About an hour later the pediatrician came into our room.  She told me she didn't feel comfortable letting us go home considering that baby just barely got out of the ICU that morning and just last night she was still on high flow.  I got it, I totally understood that....but just knowing my daughter, I knew that she was better...I knew that she was ok, and I just hoped by some small miracle it would have been a yes.  :(  She told me that if baby slept good that night and didn't de-sat or need to be turned up....we could go home in the morning.  I was ok with that.  I had no other choice.

So the pediatrician leaves and I'm sitting there with my super anory daughter....acting all irritated and out of character.  I couldn't put my finger on what was bothering her, and then I realized that she was still in the little crib.  She is such a diva and refuses to sleep in the hospital cribs, she likes the big beds.   I went out and asked the nurse if they could bring in a big bed to see if that would help.  Seriously, the minute the big bed came in she started smiling and bouncing her little body......little stinker, she didn't want the crib. Hahaha

I climbed into bed with her and we both fell asleep watching cartoons.  Thank you baby girl for being so picky LOL, because that meant I didn't have to sleep in the uncomfortable recliner....I got to sleep on the bed......with my princess.  :)

The next morning came and I can't believe we both slept the whole night...even when the nurse came in to do her vitals, neither one of us woke up. LOL.  Overnight they were able to turn her down to 1/2 liter of oxygen which the pediatrician was so happy about and she was totally ok with sending us home that morning.  YAY!!

We went home with triple the dose of the flowvent steriod, the referral to a pulmonologist that she'll now need to see on a regular basis, the permission to give her albuterol as needed instead of only every 4 hours....and the need to be back on oxygen. 

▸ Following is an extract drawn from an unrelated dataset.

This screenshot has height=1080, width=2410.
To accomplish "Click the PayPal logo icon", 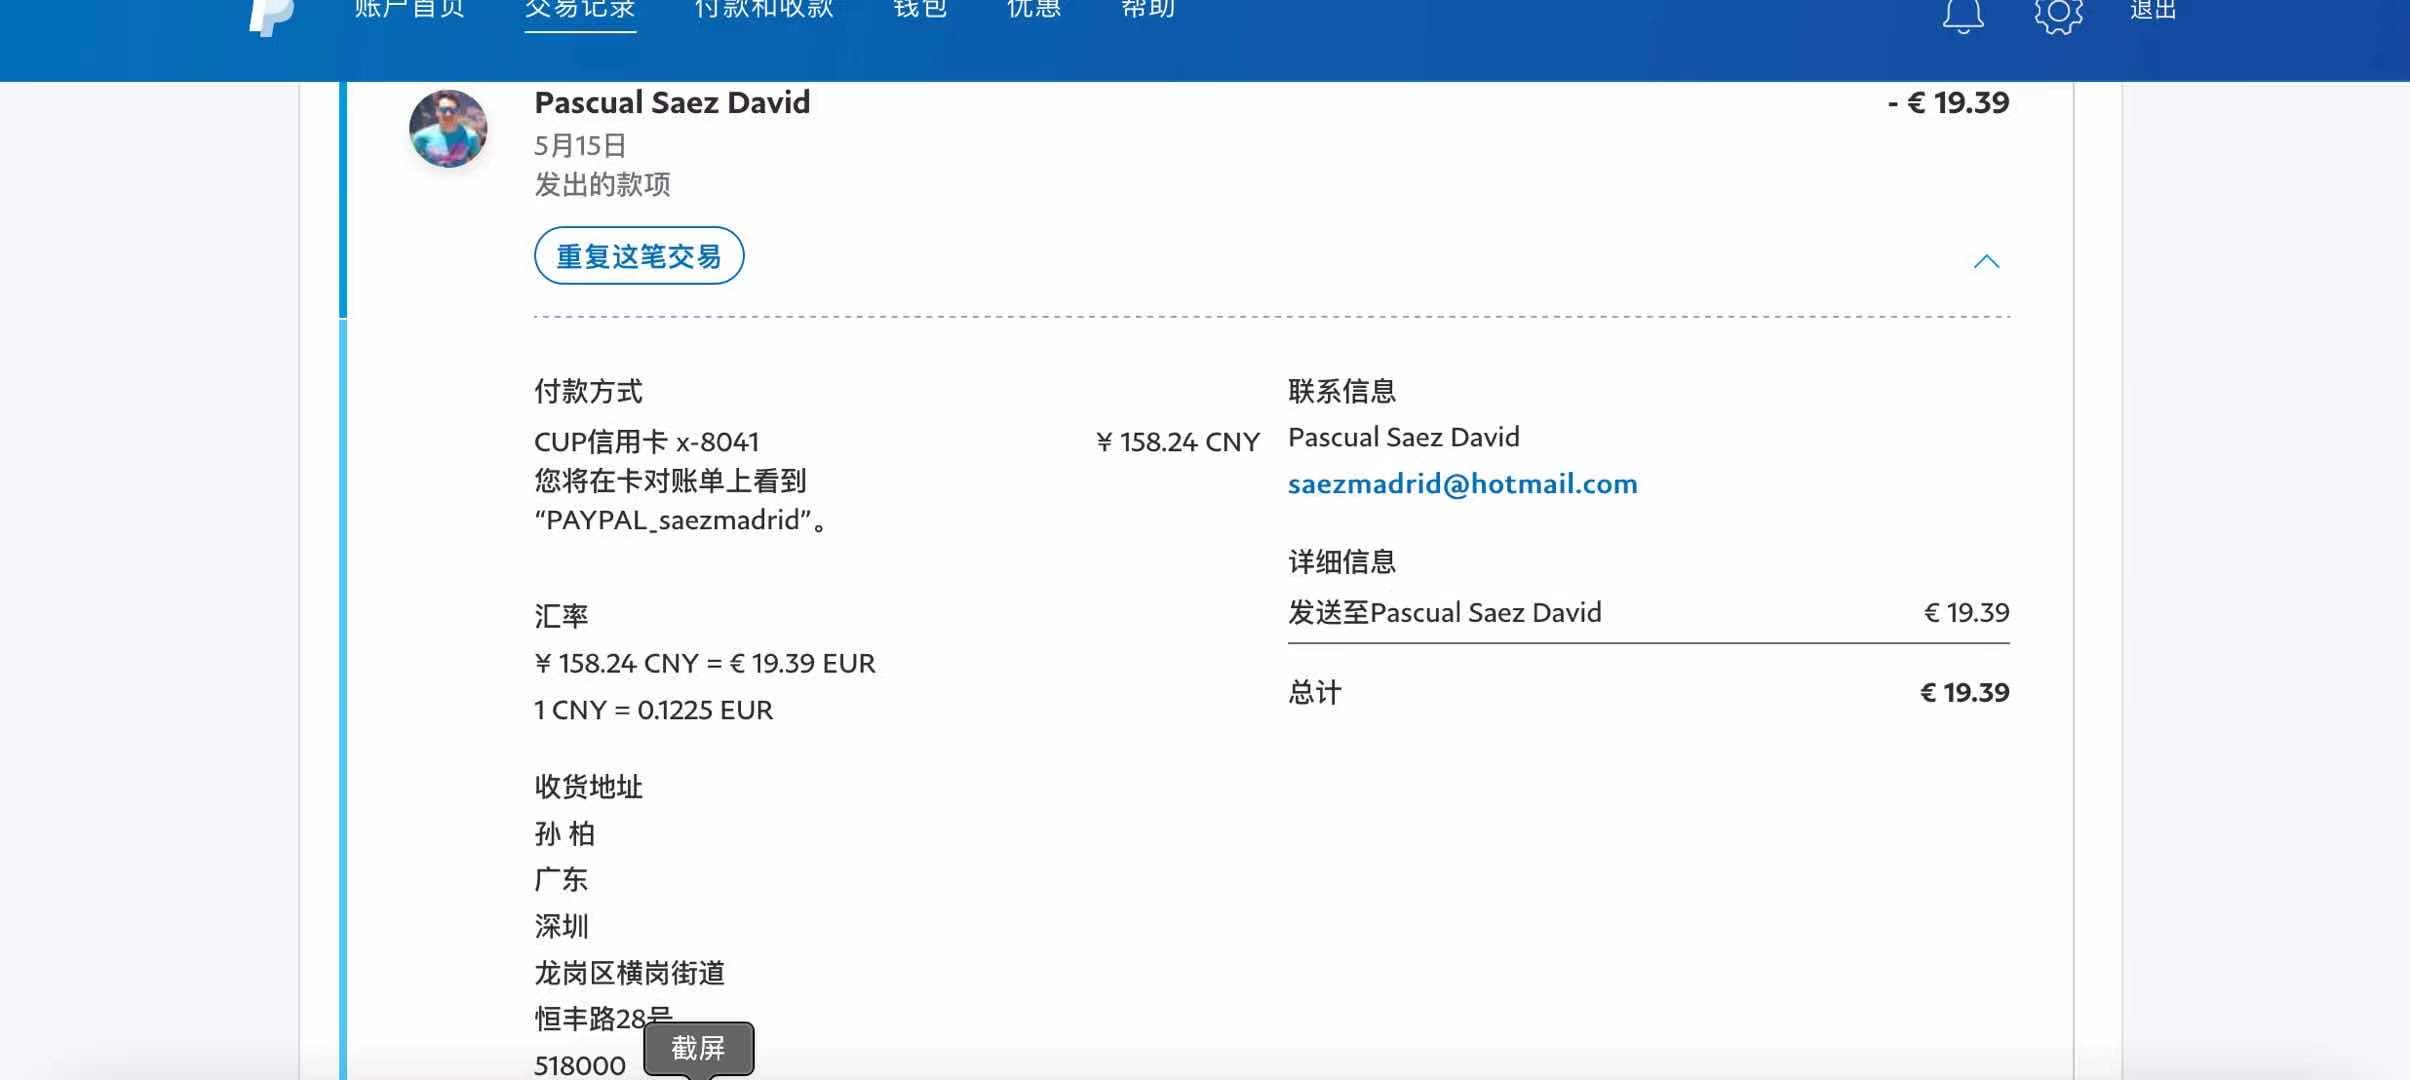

During this whole hospitalization I've been told several different times by several different medical professionals that this is probably something I'll have to be dealing with for a while...at least until her lungs get stronger.  But it's ok.  I hate seeing her suffer, but she's strong and as long as we have to deal with this we will.  She always bounces back!   

1 comment:

Melissa Snyder said...

Oh my goodness! I can't believe it!!! Glad that she got to go home and that she is doing better. That is so funny about the big girl bed. You are an amazing mom! You know her best. WHAT A BLESSING!